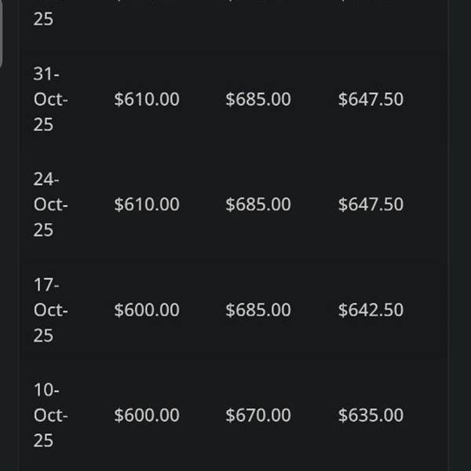Click the 17-Oct-25 date cell
Image resolution: width=471 pixels, height=471 pixels.
click(x=50, y=310)
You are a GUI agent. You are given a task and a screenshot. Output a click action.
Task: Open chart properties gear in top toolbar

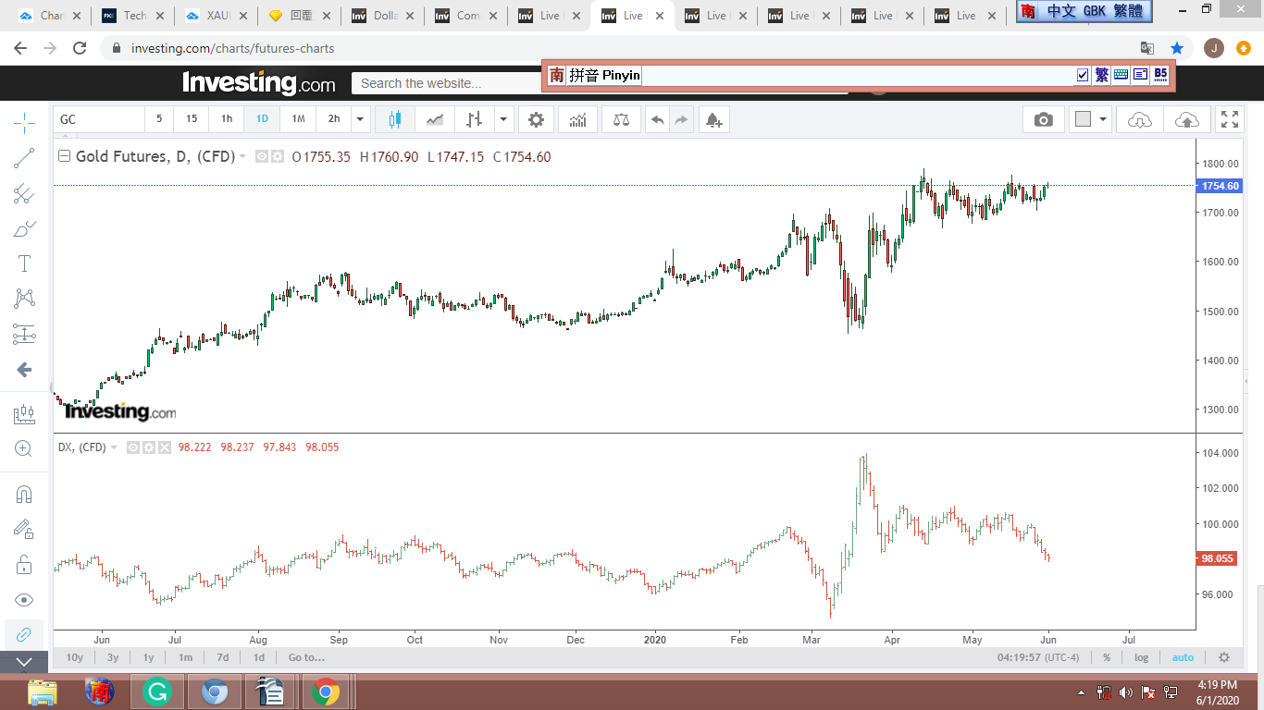(x=536, y=119)
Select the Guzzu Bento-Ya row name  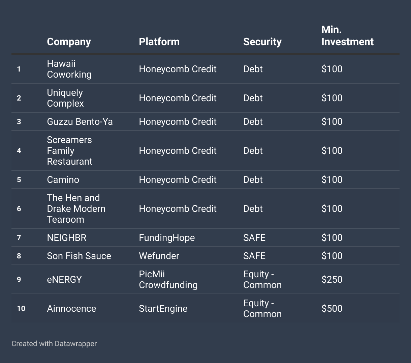[80, 122]
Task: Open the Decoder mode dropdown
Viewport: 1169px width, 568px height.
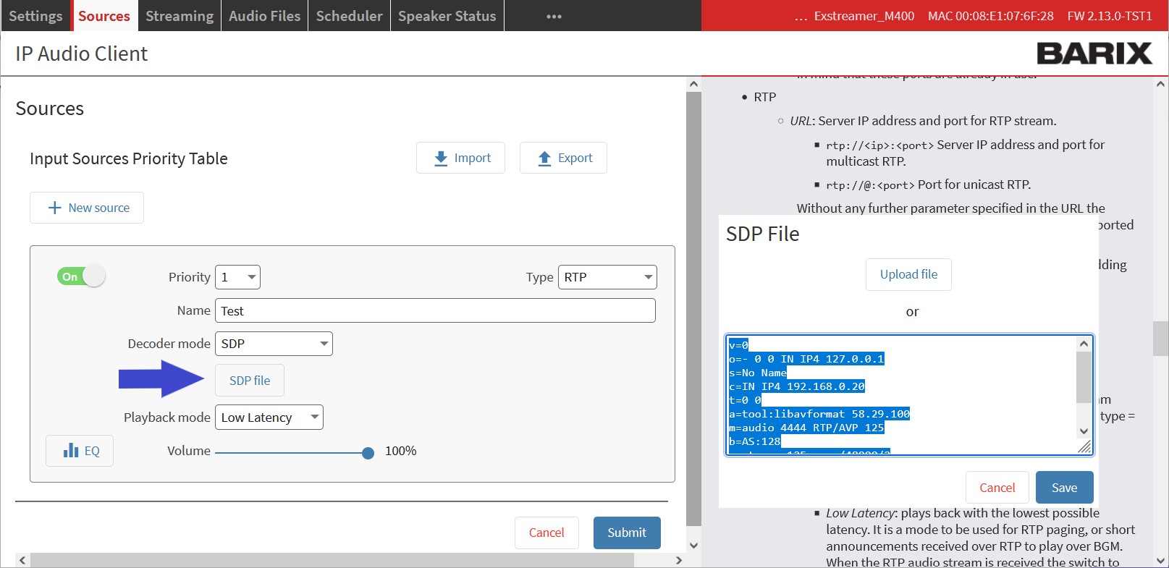Action: (274, 344)
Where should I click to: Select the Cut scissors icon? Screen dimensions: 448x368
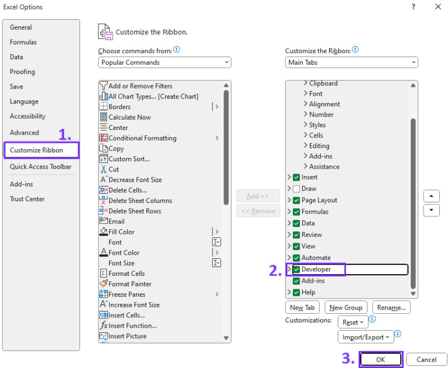[x=104, y=169]
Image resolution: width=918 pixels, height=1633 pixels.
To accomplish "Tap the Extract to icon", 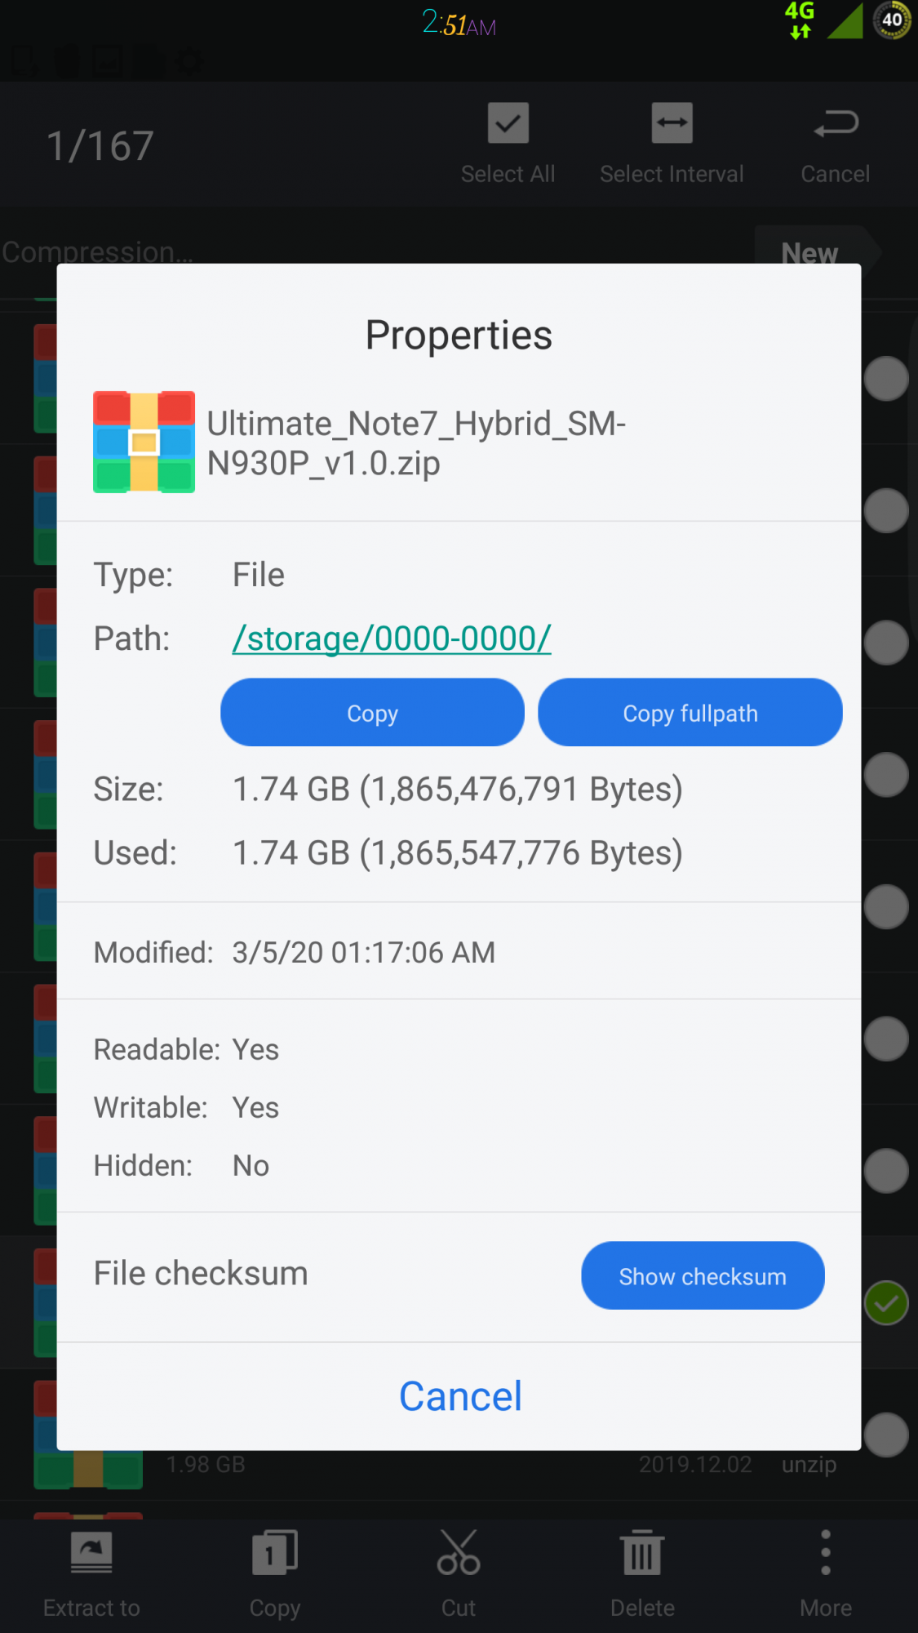I will click(x=91, y=1551).
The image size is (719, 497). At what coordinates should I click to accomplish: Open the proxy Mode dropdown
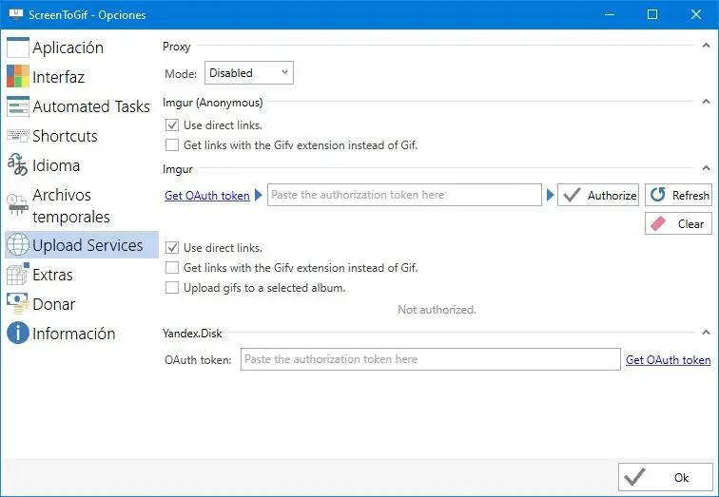[x=249, y=73]
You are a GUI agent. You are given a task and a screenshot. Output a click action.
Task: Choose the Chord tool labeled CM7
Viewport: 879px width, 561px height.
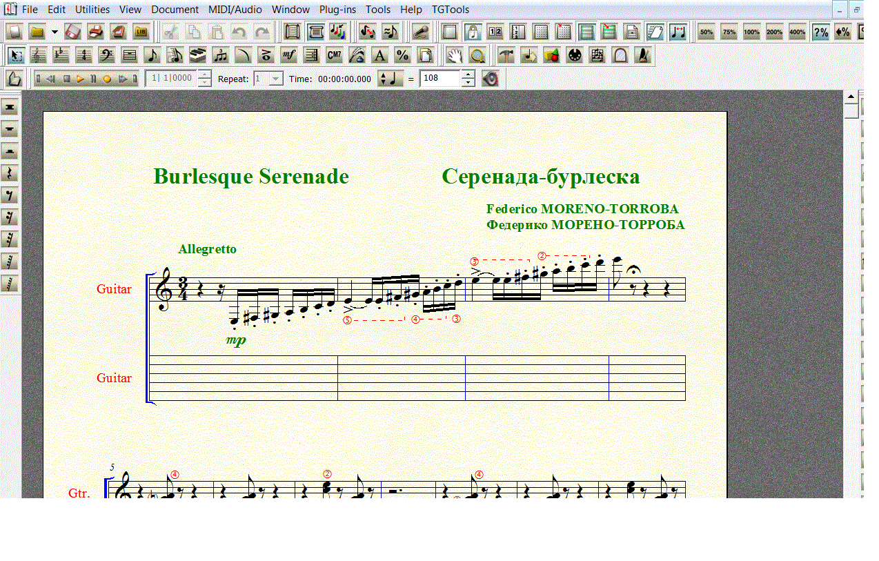tap(334, 56)
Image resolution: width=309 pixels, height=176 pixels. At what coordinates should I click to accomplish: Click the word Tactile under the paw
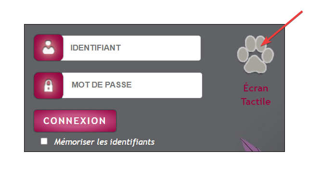256,101
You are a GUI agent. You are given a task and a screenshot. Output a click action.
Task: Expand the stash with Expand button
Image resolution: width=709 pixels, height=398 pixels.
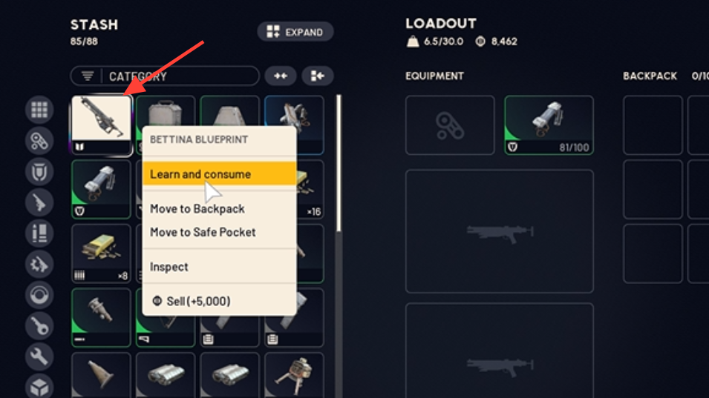295,32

STATED GOAL: How many lines of the listing above contain the string "what"? Match case exactly, and reply with the number alone.

EXERCISE SOLUTION: 2